Moreover, while there are many therapeutic options available, patients and clinicians alike have little or no evidence to guide them in making an informed decision, leading to a trial-and-error approach that can be costly, both financially and emotionally, and take an extreme physical toll. In her case, finding the right treatment for her chronic pain took 6 years with 6 clinicians, 20 to 25 hours a week, and tens of thousands of dollars a year trying dozens of medications and dozens of nonpharmacologic interventions. “I lost years of my life to ‘let’s see if this works,’” said Veasley.
An underappreciated aspect of this type of journey that many people living with chronic pain face is the complexity of the risk-benefit decisions they must make for every single treatment they try (Figure 10-3). “It is not just the efficacy; it is also about the side effects,” said Veasley. Other considerations include how the treatment may impact a person’s ability to function, the financial burden, insurance coverage, appointment scheduling, and recovery time.
Complicating these decisions further, said Veasley, is the fact that many people have multiple pain conditions or multisite body pain along with comorbidities such as sleep disorders, mood disorders, cognitive impairment, and fatigue. As a result, treatments often need to be multimodal, and a risk-benefit analysis goes into each aspect of a treatment plan. In addition, it’s likely that people have other chronic diseases, since 6 in 10 U.S. adults have at least one chronic illness, and 4 in 10 have two or more. Treatment choices must then factor in heart disease or diabetes. “As you have more
conditions or you are considering additional treatments, the decision tree grows exponentially,” said Veasley. “Then we are in this place where it is almost impossible to weigh all the risks and benefits simultaneously to identify the best overall treatment plan.”

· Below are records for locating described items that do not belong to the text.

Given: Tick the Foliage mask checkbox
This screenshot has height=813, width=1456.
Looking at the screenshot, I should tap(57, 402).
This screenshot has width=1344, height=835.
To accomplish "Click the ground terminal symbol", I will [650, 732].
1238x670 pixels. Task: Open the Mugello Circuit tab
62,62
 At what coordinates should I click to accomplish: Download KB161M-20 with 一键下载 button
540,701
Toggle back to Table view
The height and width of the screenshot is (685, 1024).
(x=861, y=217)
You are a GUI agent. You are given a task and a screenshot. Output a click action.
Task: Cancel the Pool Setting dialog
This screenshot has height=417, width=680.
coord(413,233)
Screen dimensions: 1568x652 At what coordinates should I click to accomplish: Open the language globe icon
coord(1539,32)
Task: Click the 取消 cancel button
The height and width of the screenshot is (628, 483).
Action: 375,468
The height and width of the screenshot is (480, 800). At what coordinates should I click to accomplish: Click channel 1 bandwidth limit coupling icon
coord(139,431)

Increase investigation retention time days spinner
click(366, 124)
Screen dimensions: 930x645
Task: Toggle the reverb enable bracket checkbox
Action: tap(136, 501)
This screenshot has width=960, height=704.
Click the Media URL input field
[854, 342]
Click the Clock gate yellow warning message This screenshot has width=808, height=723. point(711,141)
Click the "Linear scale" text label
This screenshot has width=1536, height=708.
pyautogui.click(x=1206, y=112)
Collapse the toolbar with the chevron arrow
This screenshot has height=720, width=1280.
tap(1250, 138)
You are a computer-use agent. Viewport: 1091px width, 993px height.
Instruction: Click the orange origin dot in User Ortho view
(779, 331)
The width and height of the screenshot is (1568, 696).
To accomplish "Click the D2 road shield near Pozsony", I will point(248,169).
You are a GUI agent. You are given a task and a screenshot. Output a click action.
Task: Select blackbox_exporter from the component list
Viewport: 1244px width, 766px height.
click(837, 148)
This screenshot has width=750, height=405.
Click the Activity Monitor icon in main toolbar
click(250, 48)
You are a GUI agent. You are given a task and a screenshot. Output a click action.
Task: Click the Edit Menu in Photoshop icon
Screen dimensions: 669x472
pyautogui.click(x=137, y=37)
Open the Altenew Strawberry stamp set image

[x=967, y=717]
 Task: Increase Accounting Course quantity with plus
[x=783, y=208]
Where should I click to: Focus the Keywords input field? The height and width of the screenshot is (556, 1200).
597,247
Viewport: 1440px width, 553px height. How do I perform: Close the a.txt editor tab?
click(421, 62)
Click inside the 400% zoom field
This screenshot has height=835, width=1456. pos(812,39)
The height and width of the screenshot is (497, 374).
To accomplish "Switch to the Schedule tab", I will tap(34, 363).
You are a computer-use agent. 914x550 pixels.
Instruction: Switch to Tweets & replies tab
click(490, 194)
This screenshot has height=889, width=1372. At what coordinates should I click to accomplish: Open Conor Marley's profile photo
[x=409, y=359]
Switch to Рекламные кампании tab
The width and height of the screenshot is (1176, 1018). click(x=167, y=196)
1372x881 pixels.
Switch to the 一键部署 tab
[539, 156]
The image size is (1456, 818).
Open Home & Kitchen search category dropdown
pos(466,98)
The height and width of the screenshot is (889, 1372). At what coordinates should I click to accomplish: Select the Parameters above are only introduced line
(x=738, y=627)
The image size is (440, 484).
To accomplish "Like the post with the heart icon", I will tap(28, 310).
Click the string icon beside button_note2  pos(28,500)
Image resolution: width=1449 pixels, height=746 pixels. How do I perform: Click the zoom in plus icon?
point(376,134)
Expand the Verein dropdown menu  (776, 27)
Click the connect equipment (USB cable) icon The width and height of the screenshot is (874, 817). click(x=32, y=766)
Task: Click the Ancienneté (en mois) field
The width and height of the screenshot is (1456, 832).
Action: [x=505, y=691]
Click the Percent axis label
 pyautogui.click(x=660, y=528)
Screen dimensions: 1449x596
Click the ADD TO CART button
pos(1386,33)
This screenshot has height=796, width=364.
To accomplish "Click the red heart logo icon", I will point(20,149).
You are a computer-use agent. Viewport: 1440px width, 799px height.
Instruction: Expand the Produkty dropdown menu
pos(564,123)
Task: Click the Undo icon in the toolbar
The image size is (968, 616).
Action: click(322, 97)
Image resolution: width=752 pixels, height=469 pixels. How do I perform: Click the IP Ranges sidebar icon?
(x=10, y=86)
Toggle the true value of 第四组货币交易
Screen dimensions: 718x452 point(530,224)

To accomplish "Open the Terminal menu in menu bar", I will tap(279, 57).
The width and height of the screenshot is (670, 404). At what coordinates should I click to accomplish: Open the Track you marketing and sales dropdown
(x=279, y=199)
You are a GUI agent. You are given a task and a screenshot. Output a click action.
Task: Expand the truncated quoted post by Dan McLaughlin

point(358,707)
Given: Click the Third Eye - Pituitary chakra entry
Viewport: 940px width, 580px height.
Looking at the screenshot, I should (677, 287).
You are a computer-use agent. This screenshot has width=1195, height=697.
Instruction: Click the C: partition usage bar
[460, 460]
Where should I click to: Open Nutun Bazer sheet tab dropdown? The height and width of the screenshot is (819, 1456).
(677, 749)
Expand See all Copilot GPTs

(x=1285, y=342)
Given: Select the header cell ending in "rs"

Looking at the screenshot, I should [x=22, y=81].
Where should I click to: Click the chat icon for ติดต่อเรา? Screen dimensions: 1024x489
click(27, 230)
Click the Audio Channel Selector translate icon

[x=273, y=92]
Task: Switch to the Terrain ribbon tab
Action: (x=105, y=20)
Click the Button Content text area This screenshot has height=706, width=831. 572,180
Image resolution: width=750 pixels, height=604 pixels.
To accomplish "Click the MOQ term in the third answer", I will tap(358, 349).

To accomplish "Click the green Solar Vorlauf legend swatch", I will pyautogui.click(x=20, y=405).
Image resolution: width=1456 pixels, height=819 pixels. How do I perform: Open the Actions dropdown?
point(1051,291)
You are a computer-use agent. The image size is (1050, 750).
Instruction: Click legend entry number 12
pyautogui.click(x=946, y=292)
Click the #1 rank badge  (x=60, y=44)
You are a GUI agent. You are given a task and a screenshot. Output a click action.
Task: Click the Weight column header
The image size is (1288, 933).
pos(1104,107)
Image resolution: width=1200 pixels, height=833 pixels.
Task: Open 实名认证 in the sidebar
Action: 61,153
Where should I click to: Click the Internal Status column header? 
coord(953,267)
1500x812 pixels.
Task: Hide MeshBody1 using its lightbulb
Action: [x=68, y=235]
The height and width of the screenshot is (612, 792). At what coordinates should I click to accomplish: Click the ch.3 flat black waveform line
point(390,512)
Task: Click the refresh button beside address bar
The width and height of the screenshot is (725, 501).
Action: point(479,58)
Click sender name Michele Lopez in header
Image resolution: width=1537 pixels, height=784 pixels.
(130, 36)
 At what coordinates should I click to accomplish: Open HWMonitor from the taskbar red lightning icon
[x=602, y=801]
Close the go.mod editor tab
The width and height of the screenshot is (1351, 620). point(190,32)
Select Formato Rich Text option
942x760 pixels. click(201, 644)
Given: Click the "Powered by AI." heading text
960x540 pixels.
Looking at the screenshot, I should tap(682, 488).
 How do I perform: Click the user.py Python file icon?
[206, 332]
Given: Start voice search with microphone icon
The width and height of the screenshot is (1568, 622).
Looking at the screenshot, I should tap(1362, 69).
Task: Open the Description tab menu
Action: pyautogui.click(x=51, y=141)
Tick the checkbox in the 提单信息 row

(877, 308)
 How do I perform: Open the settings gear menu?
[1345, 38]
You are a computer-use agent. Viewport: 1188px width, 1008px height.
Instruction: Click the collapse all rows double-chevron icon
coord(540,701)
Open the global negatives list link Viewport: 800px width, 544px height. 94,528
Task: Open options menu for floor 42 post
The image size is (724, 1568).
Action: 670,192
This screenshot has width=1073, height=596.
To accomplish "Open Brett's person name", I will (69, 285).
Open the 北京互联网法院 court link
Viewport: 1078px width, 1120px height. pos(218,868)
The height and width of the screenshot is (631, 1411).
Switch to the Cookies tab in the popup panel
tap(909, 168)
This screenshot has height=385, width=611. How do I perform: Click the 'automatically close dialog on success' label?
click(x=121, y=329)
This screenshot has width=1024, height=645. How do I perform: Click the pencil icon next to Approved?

The goal, said Veasley, is to end the trial-and-error era, and that requires better data to identify which treatments will work for which patients and to develop predictors of success. It also requires studying additive effects of treatment combinations and meaningful metrics to help individuals prioritize the outcomes that matter most to them. In addition, too many treatments have been evaluated only over the short term, with little grasp as to how they work over a person’s lifetime.
Key to addressing all of these challenges and complexities will be to partner with patients throughout the entire research and development cycle, starting at the very beginning with designing new and innovative therapeutics that take patients’ critical needs and input into consideration. This partnership should continue all the way through the research lifecycle, including patient-centered study design, execution of clinical trials, and implementation of new therapeutics (Haroutounian et al., 2024). “People are more likely to adopt solutions they help create, for that builds trust—a critical issue in the research landscape,” said Veasley. Regarding development of novel diagnostics for chronic pain, she noted that while the goal of pain research is to garner objective data, the experience of chronic pain remains subjective, and patients’ reports of their physical and emotional experiences should be prioritized. Also imperative is to design novel diagnostics and treatments that are accessible, non-intrusive, affordable, and easy for everyone to use.